Las orillas lejanas de la geografía, las riberas de quienes no han oído nunca hablar de Reino y Evangelio, las de aquellos que, habiendo oído, lo rechazan, o creen saberlo ya todo y cierran sus oídos pensando que la Iglesia ya no aporta ninguna novedad. La orilla de la ecología –como el papa nos acaba de recordar en su reciente encíclica–, la orilla de las familias rotas o de los hogares casi vacíos, las costas bien cercanas de los marginados de todo tipo,…

La barca de Jesús, su Iglesia, está llamada a remar hacia esas orillas. Quizá no tenga muchas respuestas, o tal vez no sepa muy bien qué hacer, pero debe estar allí, con una palabra que no es suya y una presencia que desborda su presencia. El dueño de la barca, el Señor de la misión, aquel que creó todas las orillas y sus habitantes se lo está pidiendo a sus discípulos: “Remad”.
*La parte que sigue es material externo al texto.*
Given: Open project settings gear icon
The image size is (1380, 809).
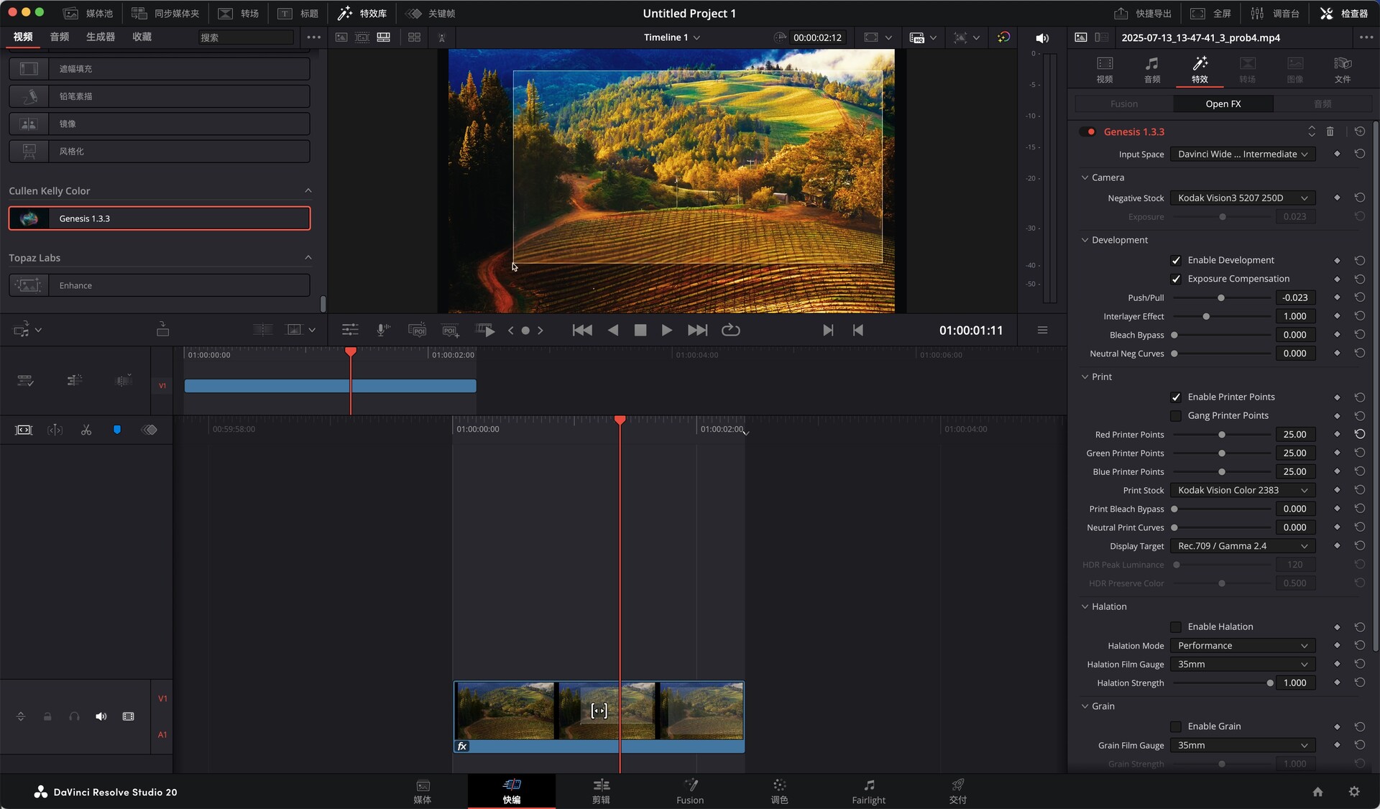Looking at the screenshot, I should pyautogui.click(x=1354, y=791).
Él es también Señor del mar.

A menudo, el problema no está allí, en la orilla, sino en la distancia, en los pasos que hay que dar, en el mar que se debe atravesar, en los miedos. El Evangelio de este domingo nos habla de tormenta, de olas que rompen contra la barca, de fuertes huracanes. El mar es más fuerte que la barca, sus fuerzas dominan la destreza de los marineros. En la misión, las dificultades, muy a menudo, son más grandes que los medios con los que contamos y la voluntad que podemos poner. No siempre es suficiente la pericia de los navegantes y la preparación de los misioneros: el mar está ahí, con su fuerza amenazadora y desbordante.

Pedro y los suyos temen. No pueden hacer nada: la barca es más pequeña que el mar. Y su Maestro duerme, atrás, en la popa. Él ha hecho milagros entre las personas, ha dominado endemoniados, su palabra tiene mucha autoridad. Pero, ¿podrá con el mar? Es más, ¿querrá despertar?
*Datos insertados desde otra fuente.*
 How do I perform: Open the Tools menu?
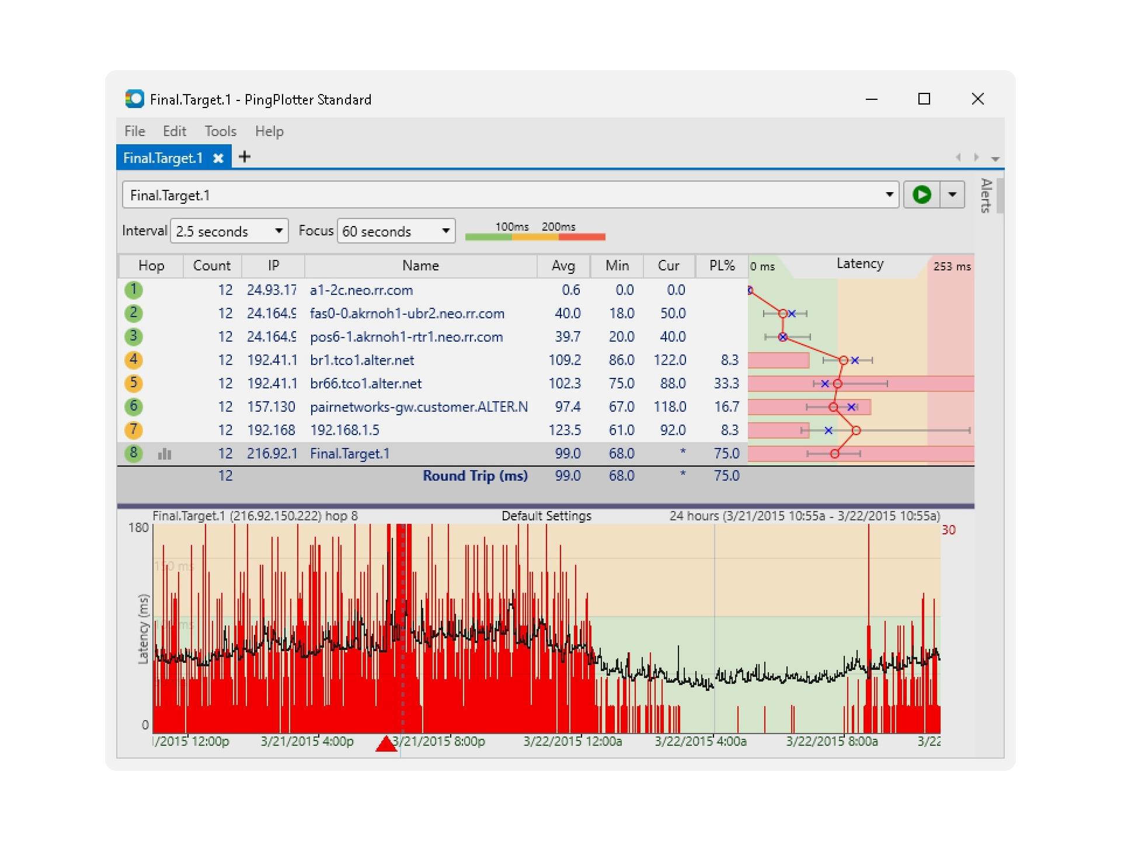point(220,131)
Despierta y los discípulos comprueban que él es también Señor del mar, que también tiene dominio sobre los demonios de las aguas. La barca es pequeña, pero su dueño es poderoso.

Cuando llega la calma, Jesús les recrimina: “¿Aún no tenéis fe? ¿Por qué sois tan cobardes?” ¿Qué tiene que ver la valentía con la fe? Los discípulos no acaban de conocer al Maestro y su poder, no acaban de entender su presencia dormida en el fondo de la barca.

Este sigue siendo también el gran reto de la barca de Pedro que sigue surcando los mares de la misión. El viento y las olas son más grandes que la nave, las dificultades, en muchas ocasiones, son más fuertes que la Iglesia. Así debe ser. Porque la esencia de la Iglesia y su misión es la fe, es decir, la seguridad de que su Maestro no duerme, sino que habita en ella, está en la barca; y ese Maestro es Señor del mundo y de la misión, dueño de todas las orillas.